To judge, we must see sin and failings in our neighbour. Since we can see sin and unrighteousness clearly enough to judge it in others, we confess that we have perfect knowledge of right and wrong, good and evil, truth and falsehood. Since we can see these things so clearly in our neighbours, we have no excuse in our own sins, and no hope of hiding behind ignorance and oversight in our own unrighteous deeds and thoughts. If we "see" so clearly, we are obliged to "fulfil" perfectly.
The moment we see the sins of another and judge them, we have stripped ourselves of all excuse and refuge. Our own judgment deprives us of all defence.
Since we ourselves, in judging, have set the standard of judgment, we must always be judged by our own standard. When we measure out condemnation to our neighbour, it is only reasonable that the same measure be used for us, and we cannot complain, since we ourselves have established the measure.

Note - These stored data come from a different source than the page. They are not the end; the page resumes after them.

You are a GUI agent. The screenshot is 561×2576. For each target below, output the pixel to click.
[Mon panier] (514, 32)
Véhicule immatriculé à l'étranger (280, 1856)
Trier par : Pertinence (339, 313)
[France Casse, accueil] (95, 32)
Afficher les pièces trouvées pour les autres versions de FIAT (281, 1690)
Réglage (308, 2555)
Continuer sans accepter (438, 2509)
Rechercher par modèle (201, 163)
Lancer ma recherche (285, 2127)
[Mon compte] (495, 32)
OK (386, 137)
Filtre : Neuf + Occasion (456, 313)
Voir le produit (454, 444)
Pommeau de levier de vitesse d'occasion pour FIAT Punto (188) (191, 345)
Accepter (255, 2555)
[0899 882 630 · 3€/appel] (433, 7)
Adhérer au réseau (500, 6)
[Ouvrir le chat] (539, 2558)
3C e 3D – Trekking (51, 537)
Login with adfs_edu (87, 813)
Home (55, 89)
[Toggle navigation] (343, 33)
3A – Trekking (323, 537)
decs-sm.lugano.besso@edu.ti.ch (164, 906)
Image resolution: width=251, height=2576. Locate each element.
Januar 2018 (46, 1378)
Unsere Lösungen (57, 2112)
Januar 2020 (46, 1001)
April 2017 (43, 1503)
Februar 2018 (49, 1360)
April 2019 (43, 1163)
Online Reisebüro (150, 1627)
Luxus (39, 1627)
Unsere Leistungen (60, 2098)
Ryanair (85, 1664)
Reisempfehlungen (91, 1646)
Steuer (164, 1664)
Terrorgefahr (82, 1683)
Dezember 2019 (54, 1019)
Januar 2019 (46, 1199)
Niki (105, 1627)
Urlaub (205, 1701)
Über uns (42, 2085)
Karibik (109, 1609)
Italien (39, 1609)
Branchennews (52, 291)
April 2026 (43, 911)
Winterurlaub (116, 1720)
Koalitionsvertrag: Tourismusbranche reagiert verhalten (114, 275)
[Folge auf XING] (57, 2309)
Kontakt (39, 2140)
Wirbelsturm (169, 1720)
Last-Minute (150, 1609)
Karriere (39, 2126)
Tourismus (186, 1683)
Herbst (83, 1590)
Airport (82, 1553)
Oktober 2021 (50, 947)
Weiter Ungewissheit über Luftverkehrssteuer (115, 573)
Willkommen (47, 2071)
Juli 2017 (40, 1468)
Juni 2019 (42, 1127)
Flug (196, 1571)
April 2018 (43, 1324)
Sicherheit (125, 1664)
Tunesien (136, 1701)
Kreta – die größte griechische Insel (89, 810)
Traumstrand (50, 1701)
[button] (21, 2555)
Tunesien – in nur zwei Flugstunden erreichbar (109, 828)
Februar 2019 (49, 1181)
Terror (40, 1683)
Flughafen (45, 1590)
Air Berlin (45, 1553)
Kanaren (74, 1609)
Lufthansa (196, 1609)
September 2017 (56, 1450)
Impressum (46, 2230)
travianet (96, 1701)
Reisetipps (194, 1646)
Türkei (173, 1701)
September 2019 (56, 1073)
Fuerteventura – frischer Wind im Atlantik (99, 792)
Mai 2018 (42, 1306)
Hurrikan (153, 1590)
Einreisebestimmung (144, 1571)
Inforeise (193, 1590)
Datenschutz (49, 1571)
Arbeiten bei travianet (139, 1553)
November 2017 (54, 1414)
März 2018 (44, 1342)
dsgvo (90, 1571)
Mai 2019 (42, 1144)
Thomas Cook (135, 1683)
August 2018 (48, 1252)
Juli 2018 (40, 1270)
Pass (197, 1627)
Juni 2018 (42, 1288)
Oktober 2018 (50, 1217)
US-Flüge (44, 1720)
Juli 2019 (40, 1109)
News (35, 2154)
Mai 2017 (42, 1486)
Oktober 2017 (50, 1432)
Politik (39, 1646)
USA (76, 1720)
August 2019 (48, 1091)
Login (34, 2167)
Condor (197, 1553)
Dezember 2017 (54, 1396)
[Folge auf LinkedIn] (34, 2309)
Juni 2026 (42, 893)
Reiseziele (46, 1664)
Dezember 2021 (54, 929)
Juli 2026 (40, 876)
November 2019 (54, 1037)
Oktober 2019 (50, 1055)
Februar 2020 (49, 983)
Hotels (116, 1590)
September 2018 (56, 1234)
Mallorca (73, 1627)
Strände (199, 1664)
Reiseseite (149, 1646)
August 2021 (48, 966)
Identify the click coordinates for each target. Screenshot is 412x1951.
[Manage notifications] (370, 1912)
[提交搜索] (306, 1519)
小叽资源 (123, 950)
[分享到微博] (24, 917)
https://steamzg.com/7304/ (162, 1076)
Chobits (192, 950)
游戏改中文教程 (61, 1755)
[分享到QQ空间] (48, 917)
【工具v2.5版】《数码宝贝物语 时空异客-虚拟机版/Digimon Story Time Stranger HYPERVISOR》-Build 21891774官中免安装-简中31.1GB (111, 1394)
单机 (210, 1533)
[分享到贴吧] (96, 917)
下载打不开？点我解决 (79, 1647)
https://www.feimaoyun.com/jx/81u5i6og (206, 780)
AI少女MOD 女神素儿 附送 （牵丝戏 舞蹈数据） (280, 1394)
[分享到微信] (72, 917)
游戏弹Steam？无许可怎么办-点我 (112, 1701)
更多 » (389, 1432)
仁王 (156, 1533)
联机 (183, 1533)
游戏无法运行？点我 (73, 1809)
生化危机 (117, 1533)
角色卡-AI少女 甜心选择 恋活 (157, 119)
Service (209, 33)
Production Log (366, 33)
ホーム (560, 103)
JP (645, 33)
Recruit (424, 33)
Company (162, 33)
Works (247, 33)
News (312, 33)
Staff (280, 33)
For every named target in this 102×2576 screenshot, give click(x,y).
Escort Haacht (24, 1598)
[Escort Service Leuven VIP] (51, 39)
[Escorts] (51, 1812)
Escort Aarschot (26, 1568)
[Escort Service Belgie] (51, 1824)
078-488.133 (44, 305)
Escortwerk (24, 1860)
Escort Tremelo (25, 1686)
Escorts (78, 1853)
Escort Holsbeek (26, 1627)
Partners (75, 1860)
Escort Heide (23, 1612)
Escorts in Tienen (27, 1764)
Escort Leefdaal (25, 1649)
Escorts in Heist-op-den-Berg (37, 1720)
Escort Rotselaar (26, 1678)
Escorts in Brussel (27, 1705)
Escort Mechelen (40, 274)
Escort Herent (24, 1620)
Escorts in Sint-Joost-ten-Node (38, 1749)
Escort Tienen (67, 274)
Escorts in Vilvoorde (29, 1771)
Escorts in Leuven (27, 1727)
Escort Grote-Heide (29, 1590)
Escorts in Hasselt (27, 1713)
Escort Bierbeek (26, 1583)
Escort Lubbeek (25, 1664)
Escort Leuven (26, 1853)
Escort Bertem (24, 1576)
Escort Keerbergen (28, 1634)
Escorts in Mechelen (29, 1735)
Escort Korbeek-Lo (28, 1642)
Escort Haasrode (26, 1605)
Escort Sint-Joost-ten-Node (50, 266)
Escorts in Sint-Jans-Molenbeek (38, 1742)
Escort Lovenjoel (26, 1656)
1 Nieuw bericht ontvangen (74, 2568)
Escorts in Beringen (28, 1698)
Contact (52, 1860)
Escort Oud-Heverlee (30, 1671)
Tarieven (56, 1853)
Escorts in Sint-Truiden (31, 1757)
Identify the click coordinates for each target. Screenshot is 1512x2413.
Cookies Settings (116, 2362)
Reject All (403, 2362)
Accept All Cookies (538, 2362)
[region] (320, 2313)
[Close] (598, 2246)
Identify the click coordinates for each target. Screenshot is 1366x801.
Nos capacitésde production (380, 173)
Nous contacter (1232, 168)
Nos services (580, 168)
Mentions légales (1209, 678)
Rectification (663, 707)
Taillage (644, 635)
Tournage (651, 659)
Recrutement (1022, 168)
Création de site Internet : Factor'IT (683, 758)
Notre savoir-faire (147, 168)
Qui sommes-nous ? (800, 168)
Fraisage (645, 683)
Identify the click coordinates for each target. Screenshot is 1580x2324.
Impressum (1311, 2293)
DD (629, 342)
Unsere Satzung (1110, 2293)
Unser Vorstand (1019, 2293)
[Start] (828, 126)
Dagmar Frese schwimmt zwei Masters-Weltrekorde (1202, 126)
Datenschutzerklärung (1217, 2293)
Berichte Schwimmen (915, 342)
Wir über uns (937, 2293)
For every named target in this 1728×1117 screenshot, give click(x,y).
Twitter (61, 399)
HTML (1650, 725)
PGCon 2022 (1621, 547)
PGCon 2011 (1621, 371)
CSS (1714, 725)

Not all judgment is wicked, however, nor does every measure come of a prideful heart. There is an evil judgment which seeks condemnation, and there is a loving judgment which seeks to help and uphold our neighbour, as Apostle Paul says, "Encourage one another daily so that none of you may be hardened by the deceitfulness of sin" (Hb.3:13). The judgment of condemnation requires a hypocritical self-righteousness, while a loving judgment requires a humble, repentant awareness of one's own bondage. This is precisely what our Saviour means when He says:
"Why do you see the splinter in your brother's eye, but pay no attention to the log in your own eye? How can you say to your brother, `Here, let me remove the splinter from your eye,' while you leave the log in your own eye? You hypocrite, first remove the log from your own eye, then you will be able to see clearly to remove the splinter from your brother's eye" (Mt.7:3-5).
Here, you see, there is no condemnation of our neighbour. We confess that we see the splinter in his eye precisely because we are aware of the log in our own; we seek to help remove his splinter because we know the pain of our log and wish to spare him. We seek to help our neighbour because we know how much we need his help in return. Our own illness does not prevent us from reaching out a loving hand to others who are also ill and we can comfort them only because we know the pain of the same illness.
If you measure out self-righteous condemnation to others, you may expect a truly righteous condemnation in return; if you measure out love, understanding, consolation and forgiveness from a humble heart, then God, seeing your sins, will measure out the same measure to you, for He says through His prophet, "Cast thy bread upon the waters and after many days it will return to you," as He says,
"Do not curse the ruler in your heart, nor condemn the rich in your private room: for a bird of the air shall carry the voice of your thoughts, and that which hath wings shall tell the matter" (Eccl.11:1; 10:20).